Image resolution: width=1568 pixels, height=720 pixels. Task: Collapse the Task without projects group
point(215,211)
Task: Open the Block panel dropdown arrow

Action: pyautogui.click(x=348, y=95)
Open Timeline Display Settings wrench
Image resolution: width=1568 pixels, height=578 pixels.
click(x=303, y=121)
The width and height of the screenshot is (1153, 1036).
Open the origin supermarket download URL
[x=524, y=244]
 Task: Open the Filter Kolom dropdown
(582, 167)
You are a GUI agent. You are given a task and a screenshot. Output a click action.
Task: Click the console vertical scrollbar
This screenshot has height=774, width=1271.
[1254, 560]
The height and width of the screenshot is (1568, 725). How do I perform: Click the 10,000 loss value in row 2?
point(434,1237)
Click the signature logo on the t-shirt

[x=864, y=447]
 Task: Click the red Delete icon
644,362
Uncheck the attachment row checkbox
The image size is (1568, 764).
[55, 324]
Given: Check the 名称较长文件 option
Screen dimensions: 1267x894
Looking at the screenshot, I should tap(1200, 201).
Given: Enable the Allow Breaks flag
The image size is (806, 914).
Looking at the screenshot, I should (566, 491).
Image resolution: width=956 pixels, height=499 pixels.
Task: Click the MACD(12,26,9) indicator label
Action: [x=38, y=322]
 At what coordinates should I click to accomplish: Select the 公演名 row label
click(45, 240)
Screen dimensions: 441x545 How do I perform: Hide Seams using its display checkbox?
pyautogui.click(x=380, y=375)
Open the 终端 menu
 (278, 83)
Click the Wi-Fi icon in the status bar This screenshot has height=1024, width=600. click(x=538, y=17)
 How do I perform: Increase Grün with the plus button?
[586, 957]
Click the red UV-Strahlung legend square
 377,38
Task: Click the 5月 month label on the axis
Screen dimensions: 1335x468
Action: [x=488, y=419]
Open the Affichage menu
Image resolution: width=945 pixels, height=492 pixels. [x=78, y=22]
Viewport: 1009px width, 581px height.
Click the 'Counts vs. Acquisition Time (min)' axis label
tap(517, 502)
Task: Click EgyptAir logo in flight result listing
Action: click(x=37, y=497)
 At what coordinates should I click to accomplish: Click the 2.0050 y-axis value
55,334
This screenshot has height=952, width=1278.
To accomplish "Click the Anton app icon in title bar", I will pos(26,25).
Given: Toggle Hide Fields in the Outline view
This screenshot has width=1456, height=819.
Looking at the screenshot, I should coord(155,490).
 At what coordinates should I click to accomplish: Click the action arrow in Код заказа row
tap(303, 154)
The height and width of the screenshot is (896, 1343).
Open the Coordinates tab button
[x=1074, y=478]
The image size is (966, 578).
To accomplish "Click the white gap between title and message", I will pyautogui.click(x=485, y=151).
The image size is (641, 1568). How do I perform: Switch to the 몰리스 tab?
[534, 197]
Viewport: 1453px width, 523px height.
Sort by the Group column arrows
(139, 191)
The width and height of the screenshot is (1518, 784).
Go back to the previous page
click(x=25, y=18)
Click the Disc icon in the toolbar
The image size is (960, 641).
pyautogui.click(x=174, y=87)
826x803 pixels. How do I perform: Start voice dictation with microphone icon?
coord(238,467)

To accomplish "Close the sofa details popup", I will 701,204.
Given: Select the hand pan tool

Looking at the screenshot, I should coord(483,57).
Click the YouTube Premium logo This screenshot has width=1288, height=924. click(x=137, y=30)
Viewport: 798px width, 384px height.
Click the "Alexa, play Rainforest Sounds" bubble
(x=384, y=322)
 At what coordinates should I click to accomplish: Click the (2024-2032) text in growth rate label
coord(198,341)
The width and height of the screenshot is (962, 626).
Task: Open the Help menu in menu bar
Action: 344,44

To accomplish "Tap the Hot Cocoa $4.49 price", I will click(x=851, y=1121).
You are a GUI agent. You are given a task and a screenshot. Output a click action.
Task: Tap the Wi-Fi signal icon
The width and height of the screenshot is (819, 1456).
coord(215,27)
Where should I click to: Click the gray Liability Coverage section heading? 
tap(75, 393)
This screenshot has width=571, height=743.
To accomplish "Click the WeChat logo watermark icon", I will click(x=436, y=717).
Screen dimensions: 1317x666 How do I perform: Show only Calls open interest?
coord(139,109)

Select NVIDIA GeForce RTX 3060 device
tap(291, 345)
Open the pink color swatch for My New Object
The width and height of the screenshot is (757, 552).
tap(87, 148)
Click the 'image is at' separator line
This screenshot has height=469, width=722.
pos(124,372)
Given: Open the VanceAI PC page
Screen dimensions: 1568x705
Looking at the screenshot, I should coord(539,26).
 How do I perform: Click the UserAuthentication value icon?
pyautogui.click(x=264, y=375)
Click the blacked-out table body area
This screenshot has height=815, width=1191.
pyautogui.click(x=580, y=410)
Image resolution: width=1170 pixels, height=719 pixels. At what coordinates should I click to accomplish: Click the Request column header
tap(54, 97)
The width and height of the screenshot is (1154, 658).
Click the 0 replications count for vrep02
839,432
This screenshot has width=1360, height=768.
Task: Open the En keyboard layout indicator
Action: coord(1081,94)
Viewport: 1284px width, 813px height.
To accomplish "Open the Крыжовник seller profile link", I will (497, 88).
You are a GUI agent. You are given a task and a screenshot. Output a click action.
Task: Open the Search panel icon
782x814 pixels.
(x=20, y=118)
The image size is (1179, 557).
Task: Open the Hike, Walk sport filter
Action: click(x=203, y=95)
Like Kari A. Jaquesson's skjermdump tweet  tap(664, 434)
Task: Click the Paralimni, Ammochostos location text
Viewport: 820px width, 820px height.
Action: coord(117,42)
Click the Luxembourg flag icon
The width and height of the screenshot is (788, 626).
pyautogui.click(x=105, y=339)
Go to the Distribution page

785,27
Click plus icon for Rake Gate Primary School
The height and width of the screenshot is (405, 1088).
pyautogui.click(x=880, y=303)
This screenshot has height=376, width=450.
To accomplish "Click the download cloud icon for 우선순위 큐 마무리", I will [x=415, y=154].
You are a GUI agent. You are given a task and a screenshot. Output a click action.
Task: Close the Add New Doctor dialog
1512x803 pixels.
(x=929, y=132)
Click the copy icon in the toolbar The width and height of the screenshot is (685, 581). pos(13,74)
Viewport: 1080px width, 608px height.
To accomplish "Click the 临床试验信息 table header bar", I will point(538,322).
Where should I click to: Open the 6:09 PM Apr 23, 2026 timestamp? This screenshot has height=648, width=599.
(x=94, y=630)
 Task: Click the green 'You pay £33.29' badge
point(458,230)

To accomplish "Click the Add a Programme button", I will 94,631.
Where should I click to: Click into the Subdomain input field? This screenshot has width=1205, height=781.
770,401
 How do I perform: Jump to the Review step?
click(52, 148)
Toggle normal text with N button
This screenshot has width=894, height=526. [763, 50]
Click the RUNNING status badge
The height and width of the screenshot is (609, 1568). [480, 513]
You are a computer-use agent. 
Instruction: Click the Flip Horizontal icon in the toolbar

▶ _WHAT YOU NEED TO DO_
Filter the records above and copy every line that contains the word "flag".

▶ _WRITTEN REPLY_
Given: Enable the Allow Breaks flag
Click the Luxembourg flag icon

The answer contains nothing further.